* Requisitos del ejercicio: Transcribe del texto de origen el tramo comprendido entre «En el apogeo» y «para el público.», ambos incluidos.

* Texto de origen:
^^^^^^^^

En el apogeo de su gloria Accavallo volvió entonces a Tucumán y el antiguo aeropuerto -donde hoy funciona el Conservatorio, sobre avenida Brígido Terán- colapsó ante tanto fanático deseoso de abrazar al campeón. Elegantísimo, con un saco cruzado y peinado a la gomina, marchó a la Casa Histórica para firmar el libro de visitantes. Y por la tarde se movió un poco en el gimnasio de Villa Luján, siempre asediado y admirado. A la noche cumplió con el trámite y puso nocaut a Bernal en el séptimo round. La pelea estaba definida desde mucho antes, pero “Roquiño” la alargó a propósito, un regalo para el público.

^^^^^^^^

* Filas extraídas:
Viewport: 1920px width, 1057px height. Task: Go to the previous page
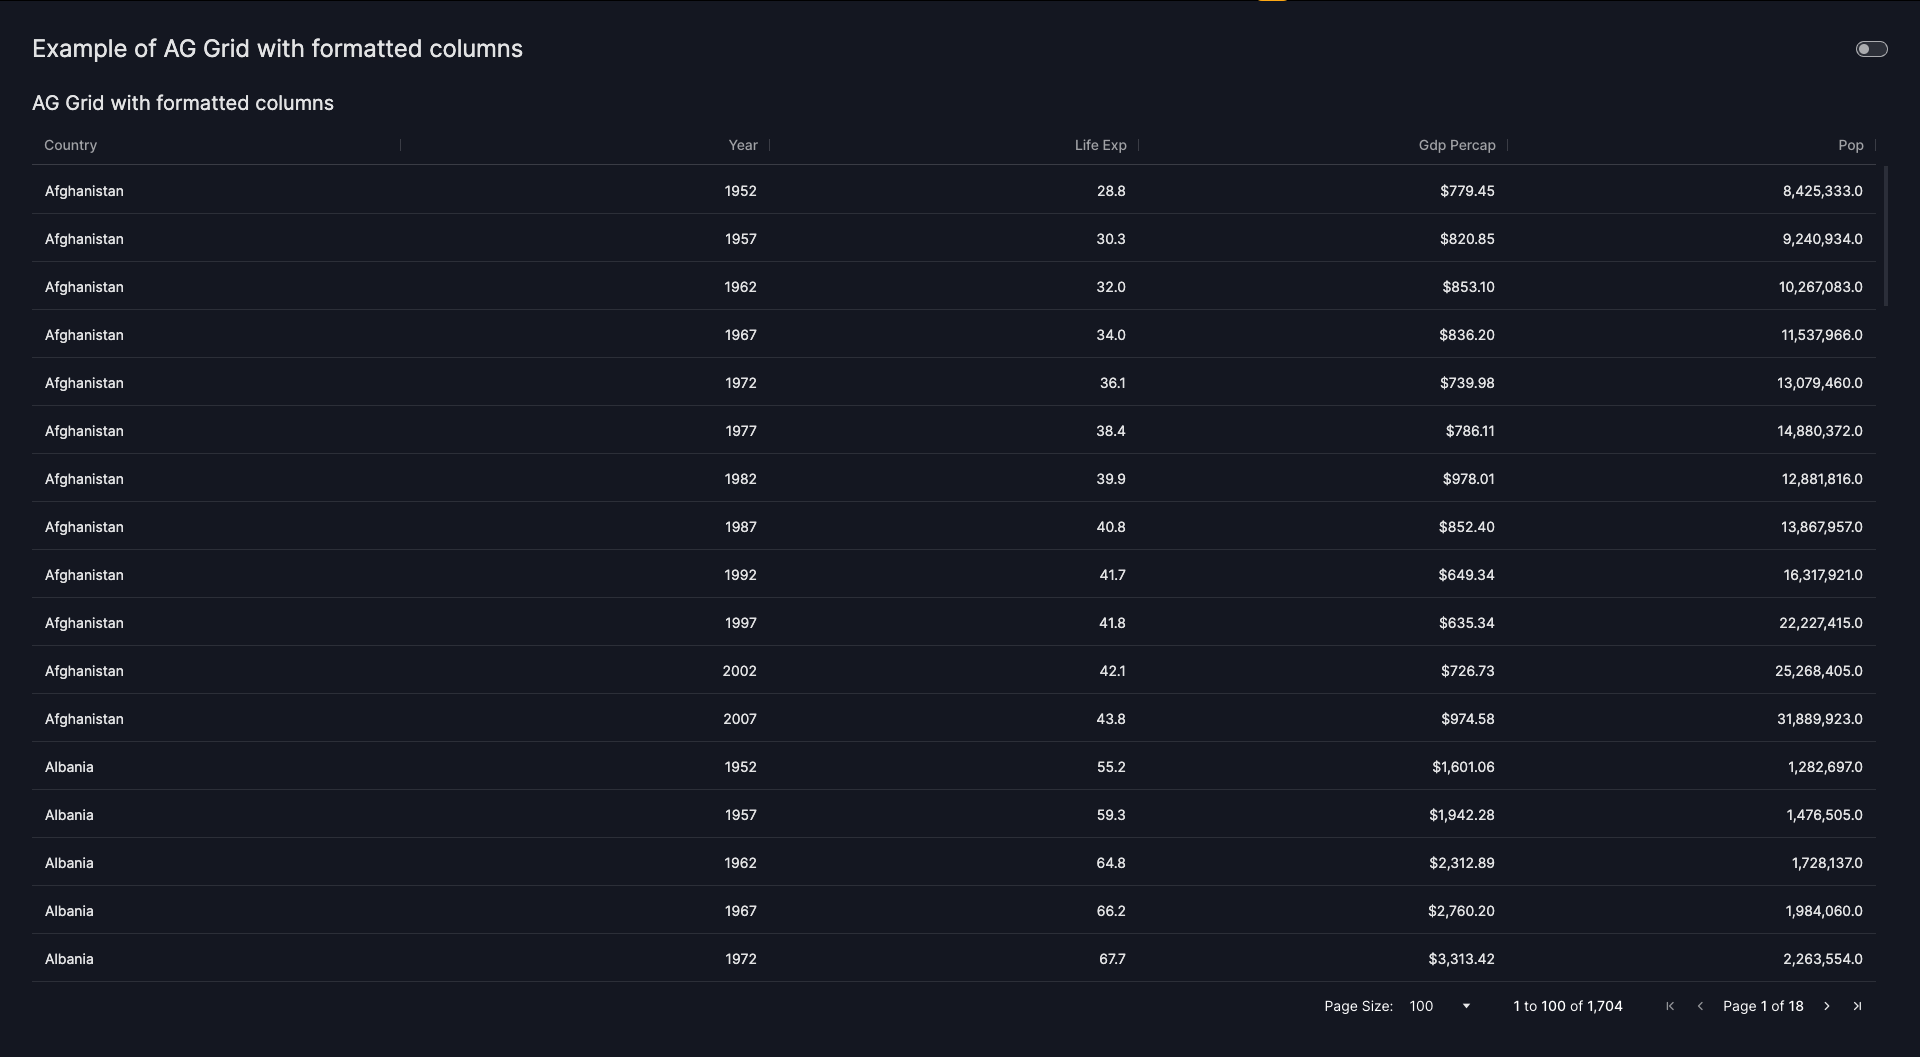pyautogui.click(x=1700, y=1006)
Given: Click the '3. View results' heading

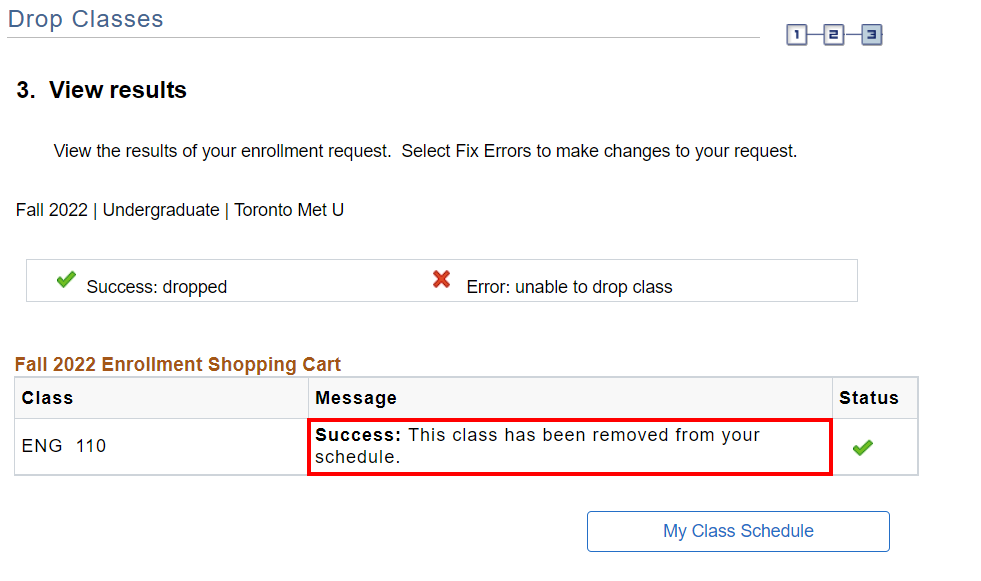Looking at the screenshot, I should [x=102, y=90].
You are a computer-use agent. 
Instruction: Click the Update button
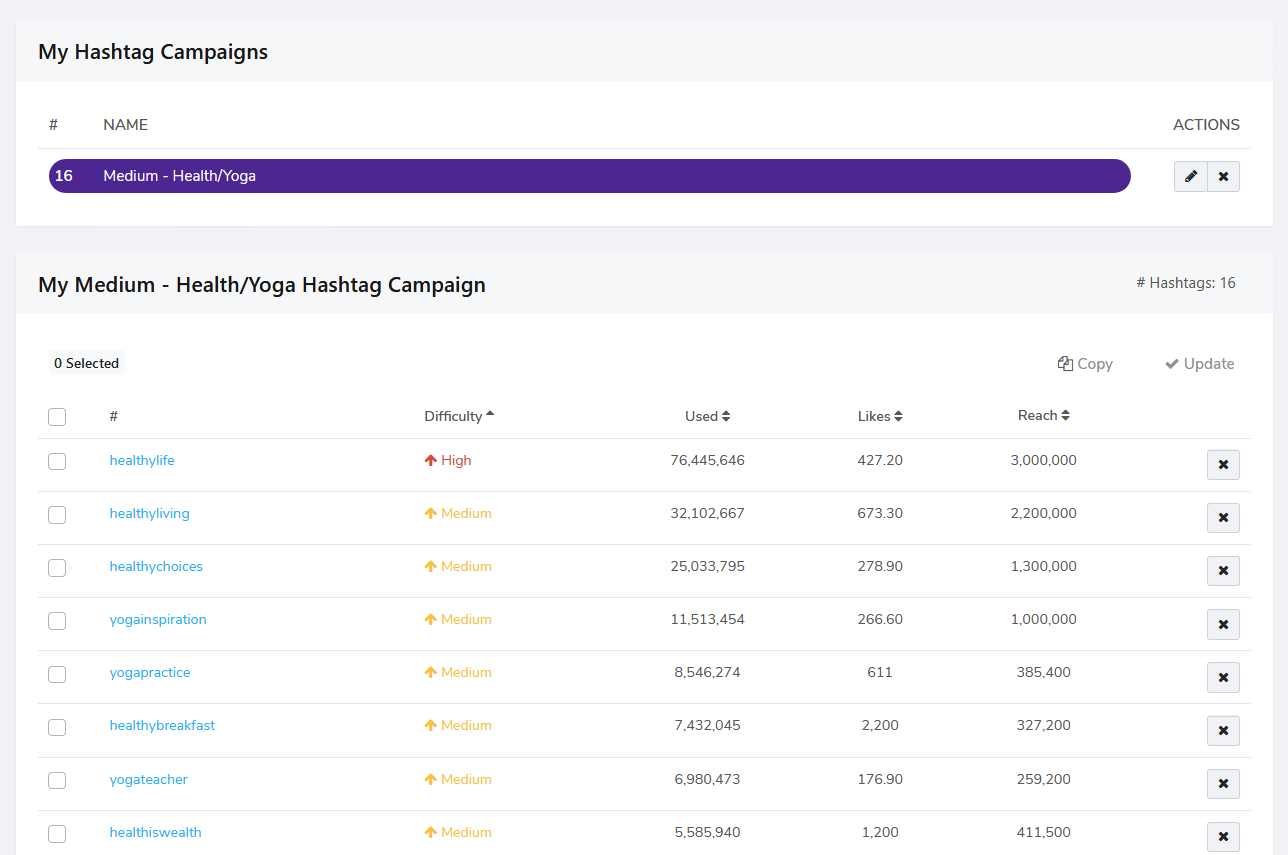[1199, 364]
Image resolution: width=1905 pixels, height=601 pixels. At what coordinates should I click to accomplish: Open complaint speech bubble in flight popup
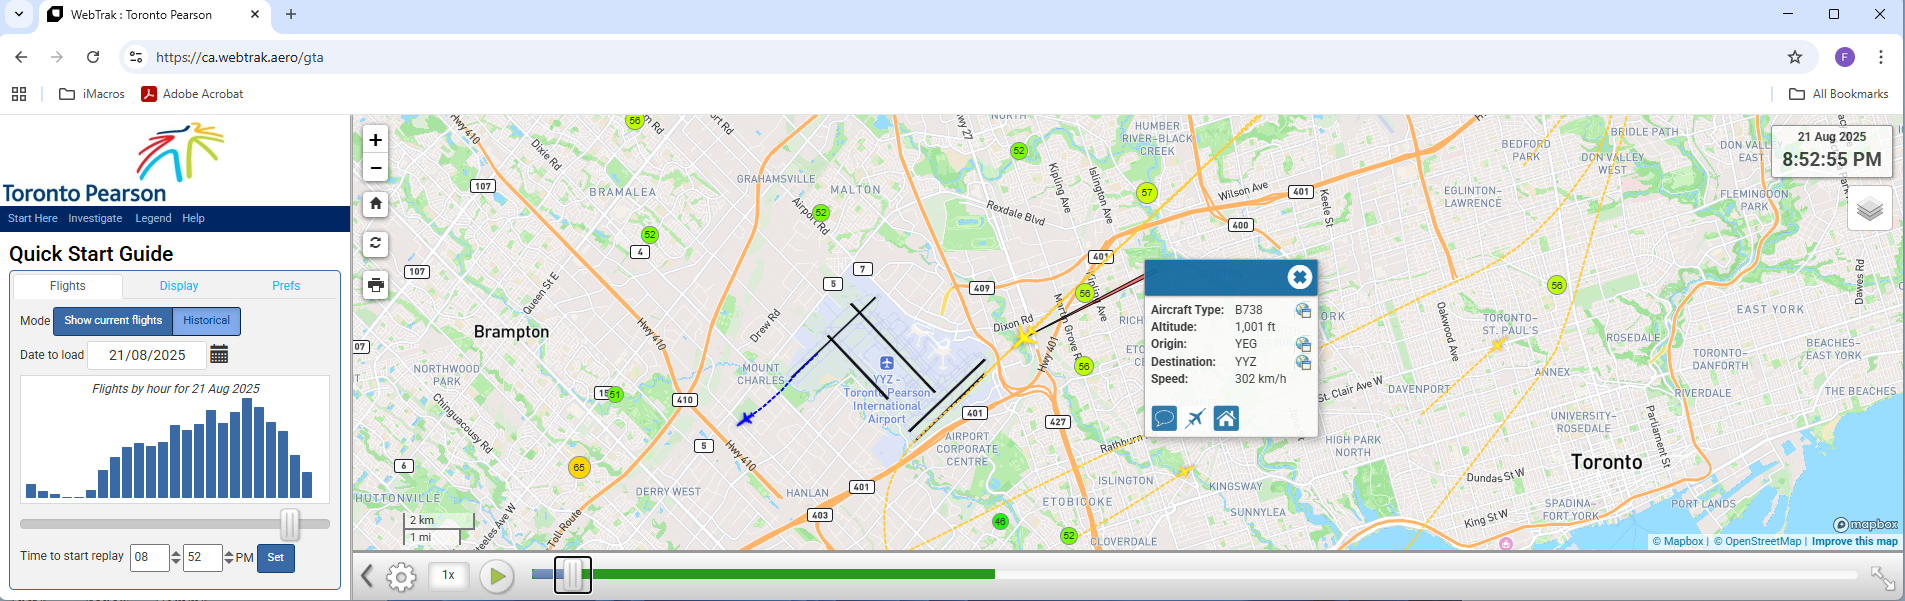click(x=1164, y=418)
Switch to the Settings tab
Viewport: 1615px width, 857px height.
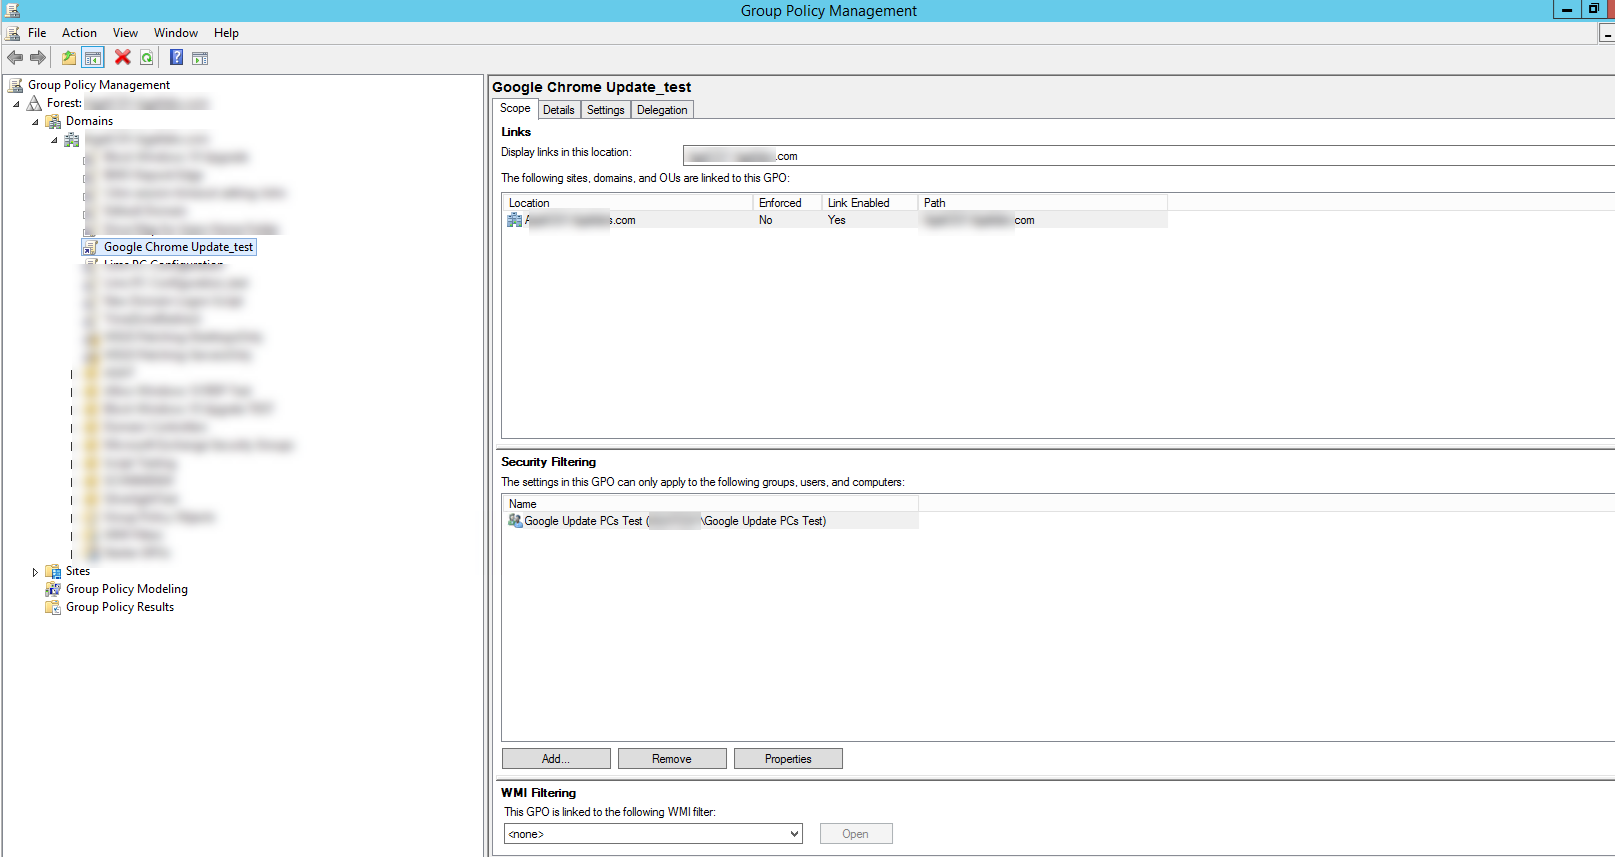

^^^^^^^^

* Área de respuesta:
En el apogeo de su gloria Accavallo volvió entonces a Tucumán y el antiguo aeropuerto -donde hoy funciona el Conservatorio, sobre avenida Brígido Terán- colapsó ante tanto fanático deseoso de abrazar al campeón. Elegantísimo, con un saco cruzado y peinado a la gomina, marchó a la Casa Histórica para firmar el libro de visitantes. Y por la tarde se movió un poco en el gimnasio de Villa Luján, siempre asediado y admirado. A la noche cumplió con el trámite y puso nocaut a Bernal en el séptimo round. La pelea estaba definida desde mucho antes, pero “Roquiño” la alargó a propósito, un regalo para el público.